Di antara keadaan-keadaan thabi’i manusia, salah satunya adalah sabar (ash-shabr), yang terpaksa manusia lakukan ketika menghadapi musibah-musibah, penyakit-penyakit, dan penderitaan-penderitaan yang senantiasa menimpanya. Dan manusia memilih bersabar setelah banyak meratap dan berkeluh-kesah. Tetapi ketahuilah, menurut Kitab Suci Ilahi kesabaran semacam itu tidak tergolong akhlak, melainkan suatu keadaan yang pasti akan tampil setelah mengalami keletihan. Yakni, di antarakeadaan-keadaan thabi’i manusia terdapat juga suatu keadaan, ketika datang musibah maka ia pertama-tama menangis, meraung-raung dan memukul-mukul kepala. Setelah semua emosi terluapkan akhirnya gejolak itu terkendali, dan pada puncaknya ia terpaksa mundur.

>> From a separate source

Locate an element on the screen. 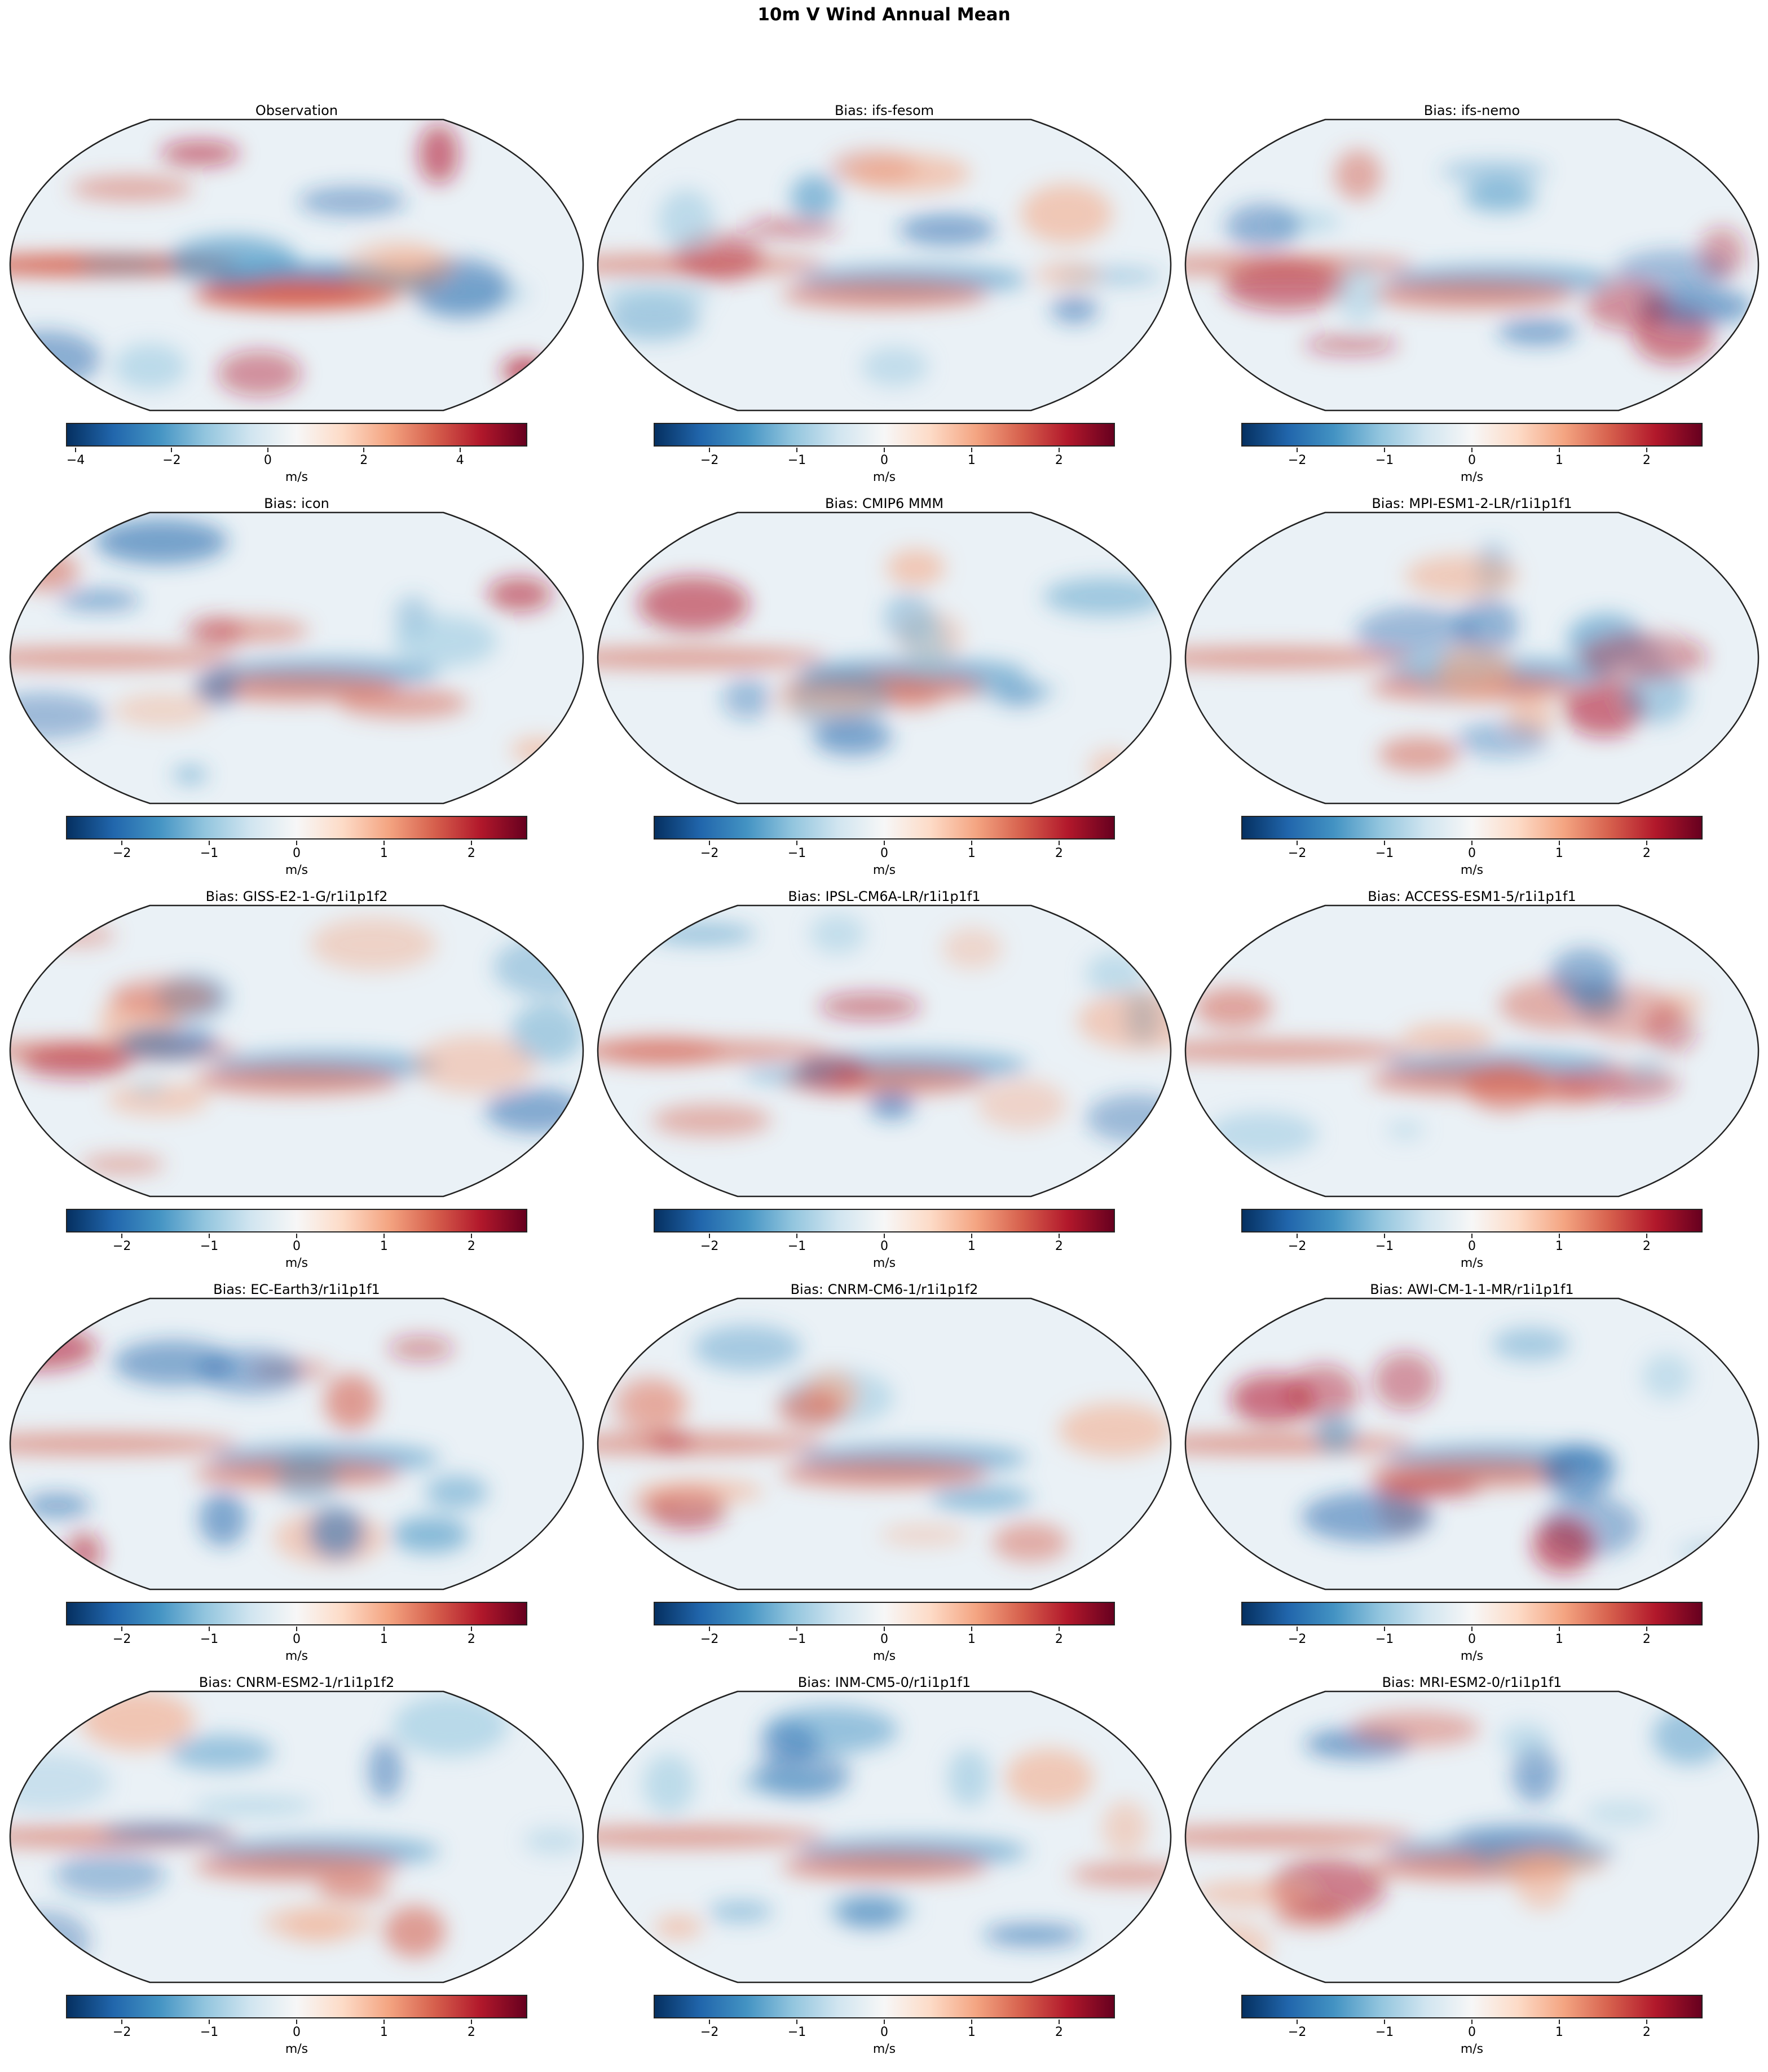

Jadi, kedua sikap ini merupakan keadaan-keadaan thabi’i. Sedikit pun tidak ada kaitannya dengan akhlak. Justru akhlak yang berkaitan dengan itu ialah, bila suatu benda terlepas dari tangan, maka dia tidak berkeluh-kesah seraya menganggap benda itu sebagai amanat Allah. Dan dia mengatakan, “Ini tadinya merupakan milik Tuhan, dan Tuhan telah mengambilnya. Kami rela terhadap kehendak-Nya.”
Berkenaan dengan akhlak ini, Alquran Suci, Kalam Suci Allah Ta’ala mengajarkan kepada kita :
Yakni, hai orang-orang yang beriman ! Kami senantiasa akan menguji kamu. Kadang-kadang kepadamu akan didatangkan keadaan yang menakutkan dan kadang-kadang kamu akan mengalami kekurangan serta kelaparan, dan kadang-kadang kamu akan menderita kerugian harta dan kadang-kadang kamu akan mengalami kehilangan jiwa. Dan kadang-kadang kamu mengalami kegagalan dalam usaha-usahamu, dan upaya-upayamu tidak akan membawa hasil sebagaimana yang diinginkan. Dan kadang-kadang anak-anak kesayanganmu akan meninggal. Jadi, bagi mereka ada khabar suka. Apabila mereka tertimpa suatu musibah, mereka mengatakan, “Kami adalah kepunyaan Tuhan, amanat-Nya, dan milik-Nya.” Jadi, yang benar ialah, kembalikan segala sesuatu kepada Sang Pemilik amanat. Inilah orang-orang yang mendapat rahmat Ilahi dan inilah orang-orang yang telah menemukan jalan Tuhan (2 : 156 - 158).
Ringkasnya, nama akhlak ini adalah sabar dan rela terhadap keputusan Ilahi. Dalam pengertian lainnya, akhlak ini juga dinamakan adil. Sebab, apabila selama hayat masih dikandung badan manusia, tatkala Allah Ta’ala melakukan segala sesuatu di dalam seluruh kehidupan manusia sesuai dengan keinginannya, dan kemudian ribuan hal telah tampil sesuai kehendaknya, dan sekian banyak nikmat telah dianugerahkan kepada manusia yang selaras dengan keinginannya, maka sungguh tidak layak bagi manusia, jika Tuhan menghendaki kehendak-Nya agar ditaati, malahan berpaling dan merasa tidak senang terhadap kehendak-Nya, kemudian mengelak atau meninggalkan kepercayaaan dan menyimpang dari jalan-Nya’ {Filsafat Ajaran Islam, Masih Mau`ud, hal. 58-58, 1993}.